From: "Darrick J. Wong" <djwong@kernel.org>
To: Christoph Hellwig <hch@lst.de>
Cc: Chandan Babu R <chandan.babu@oracle.com>,
Dave Chinner <david@fromorbit.com>,
linux-xfs@vger.kernel.org, Dave Chinner <dchinner@redhat.com>
Subject: Re: [PATCH 11/11] xfs: skip flushing log items during push
Date: Thu, 20 Jun 2024 12:51:42 -0700 [thread overview]
Message-ID: <20240620195142.GG103034@frogsfrogsfrogs> (raw)
In-Reply-To: <20240620072146.530267-12-hch@lst.de>
On Thu, Jun 20, 2024 at 09:21:28AM +0200, Christoph Hellwig wrote:
> From: Dave Chinner <dchinner@redhat.com>
>
> The AIL pushing code spends a huge amount of time skipping over
> items that are already marked as flushing.
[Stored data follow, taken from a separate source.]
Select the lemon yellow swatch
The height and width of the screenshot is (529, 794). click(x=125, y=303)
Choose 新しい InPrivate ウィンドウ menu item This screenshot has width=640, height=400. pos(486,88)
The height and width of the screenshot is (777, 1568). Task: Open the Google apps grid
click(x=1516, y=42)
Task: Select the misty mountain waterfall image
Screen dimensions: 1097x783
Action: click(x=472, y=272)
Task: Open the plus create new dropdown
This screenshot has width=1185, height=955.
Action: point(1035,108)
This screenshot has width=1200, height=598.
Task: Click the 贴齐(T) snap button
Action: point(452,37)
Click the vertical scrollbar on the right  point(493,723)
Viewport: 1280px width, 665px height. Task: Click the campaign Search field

It is not uncommon to
> see hundreds of thousands of items skipped every second due to inode
> clustering marking all the inodes in a cluster as flushing when the
> first one is flushed.
>
> However, to discover an item is already flushing and should be
> skipped we have to call the iop_push() method for it to try to flush
> the item. For inodes (where this matters most), we have to first
> check that inode is flushable first.
>
> We can optimise this overhead away by tracking whether the log item
> is flushing internally. This allows xfsaild_push() to check the log
> item directly for flushing state and immediately skip the log item.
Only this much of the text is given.